Gli hacker sostenuti dallo stato della Corea del Nord hanno preso di mira almeno 892 esperti di politica estera della Corea del Sud per rubare i loro dati personali e le liste di posta elettronica, nonché eseguire attacchi ransomware contro i rivenditori online, ha rivelato l’Agenzia di polizia nazionale della Corea del Sud.
Secondo le autorità, gli attacchi hanno preso di mira principalmente esperti e professori di think tank e sono iniziati già dallo scorso aprile attraverso e-mail di spear phishing inviate da più account che si spacciavano per funzionari sudcoreani.

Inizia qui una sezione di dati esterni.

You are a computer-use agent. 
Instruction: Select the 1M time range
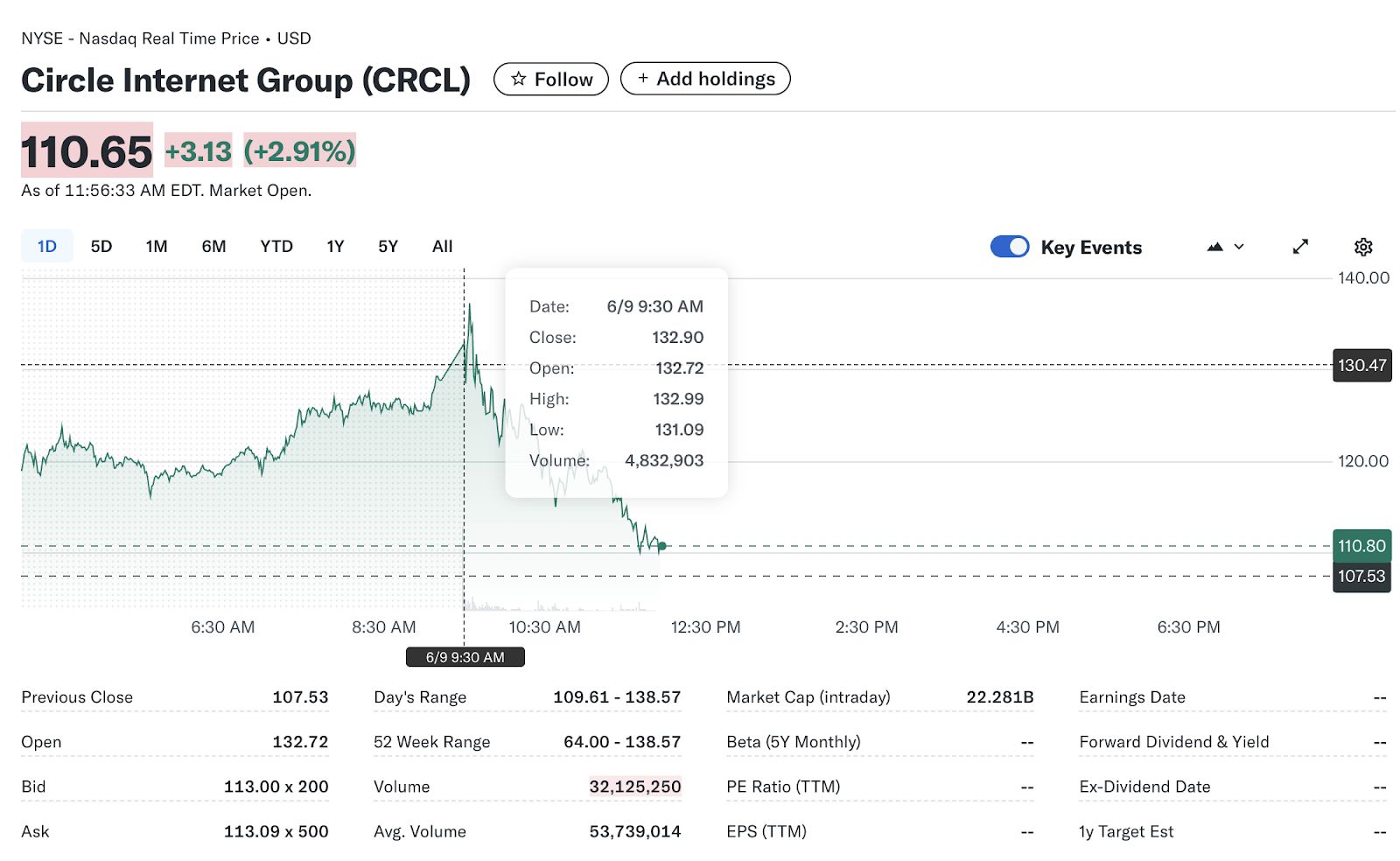(157, 247)
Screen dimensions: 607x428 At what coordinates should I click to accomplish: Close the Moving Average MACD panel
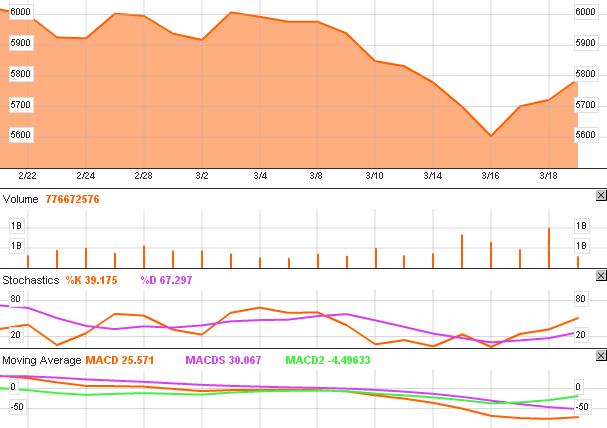point(600,358)
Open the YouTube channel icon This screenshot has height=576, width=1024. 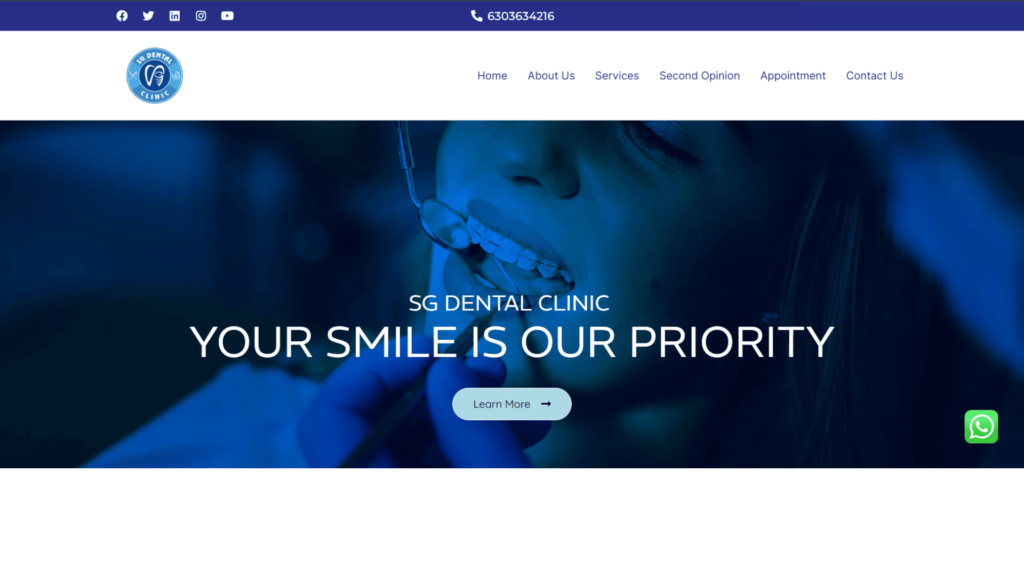tap(227, 16)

Queste e-mail includevano un collegamento a un sito Web falso o un allegato dannoso progettato per infettare i sistemi con malware.

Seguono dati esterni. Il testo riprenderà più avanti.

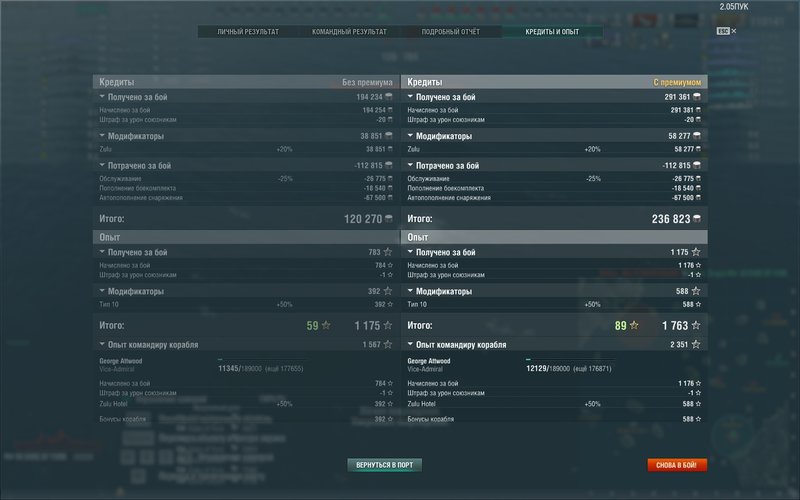This screenshot has height=500, width=800.
Task: Click star icon beside 2 351 commander experience
Action: [697, 345]
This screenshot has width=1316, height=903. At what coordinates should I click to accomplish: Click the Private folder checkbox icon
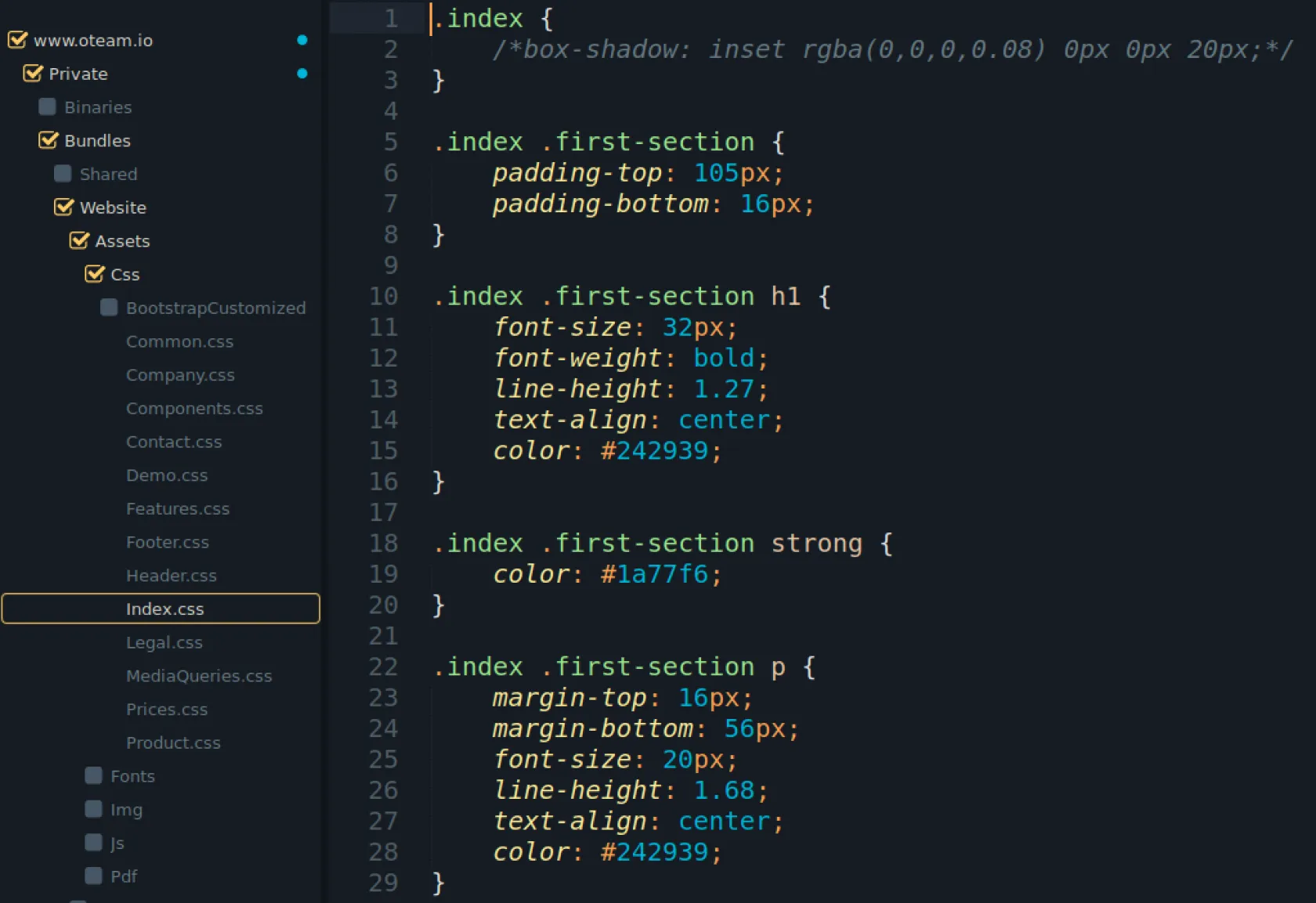(x=33, y=74)
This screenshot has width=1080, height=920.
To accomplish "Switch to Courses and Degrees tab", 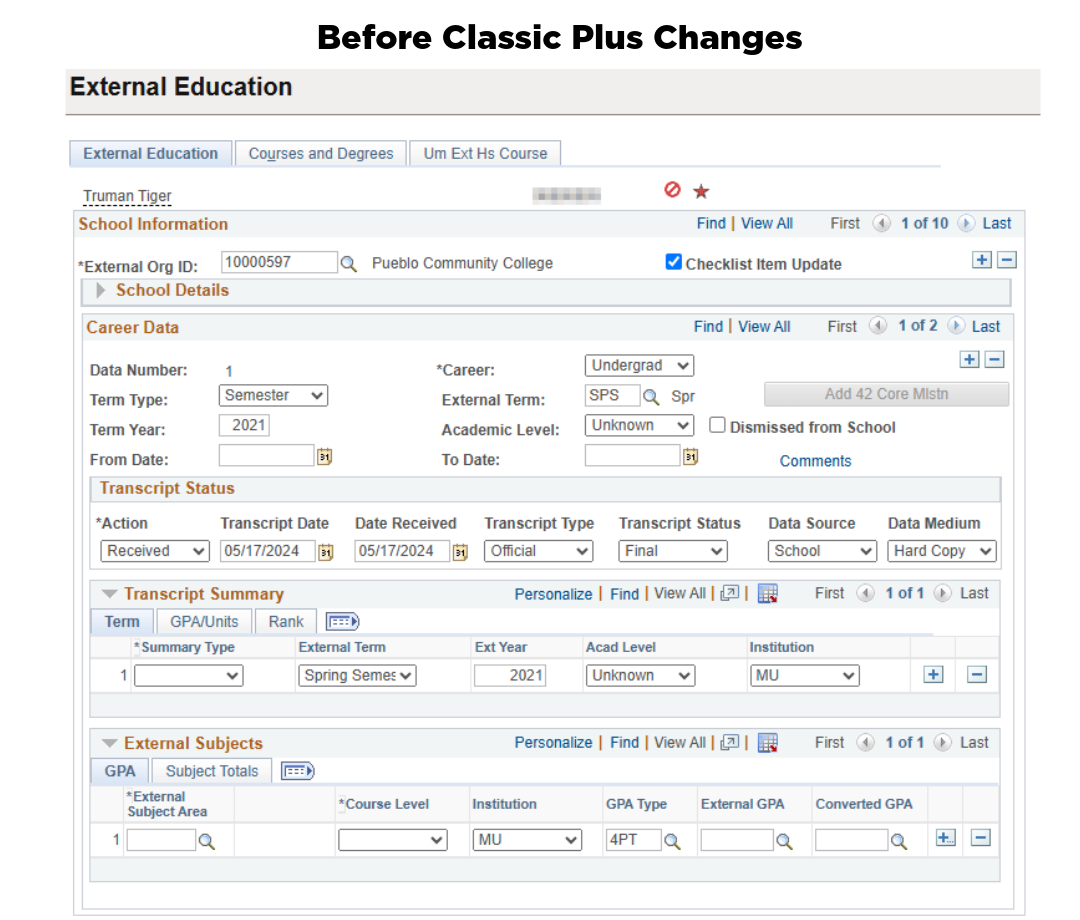I will (x=320, y=153).
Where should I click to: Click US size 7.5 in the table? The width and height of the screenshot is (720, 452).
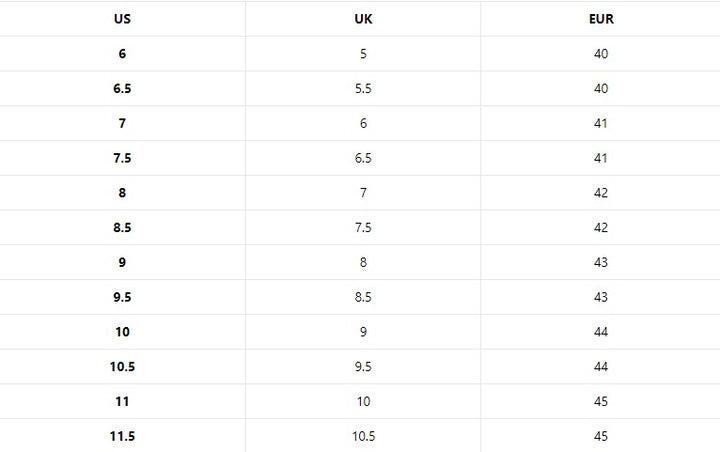[122, 158]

L’agenzia ha affermato che diversi eminenti esperti sono stati vittime degli attacchi e hanno subito il furto dei loro dati personali, con la conseguente compromissione degli elenchi di posta elettronica.
È stata anche la prima volta che la polizia ha osservato hacker nordcoreani che utilizzavano ransomware nei loro attacchi.

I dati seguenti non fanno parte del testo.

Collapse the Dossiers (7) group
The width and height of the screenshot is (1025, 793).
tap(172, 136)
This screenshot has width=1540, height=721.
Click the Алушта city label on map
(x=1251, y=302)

Tredici aziende, principalmente rivenditori online, sono state colpite da attacchi ransomware, ma solo due di loro hanno pagato il riscatto di 2,5 milioni di won (1.980 dollari).
La polizia ha affermato che gli hacker hanno riciclato i loro indirizzi IP e utilizzato 326 server in 26 paesi per rendere difficile rintracciarli online.
Le autorità sospettano che l’autore della minaccia dietro gli attacchi sia lo stesso gruppo che ha violato Korea Hydro e Nuclear Power nel 2014.
La scorsa settimana, il National Intelligence Service (NIS) della Corea del Sud ha rivelato che gli hacker nordcoreani hanno rubato circa 1,5 trilioni di won (1,2 miliardi di dollari) in criptovalute e altre risorse virtuali negli ultimi cinque anni, inclusi circa 800 miliardi di won (626 milioni di dollari) solo quest’anno.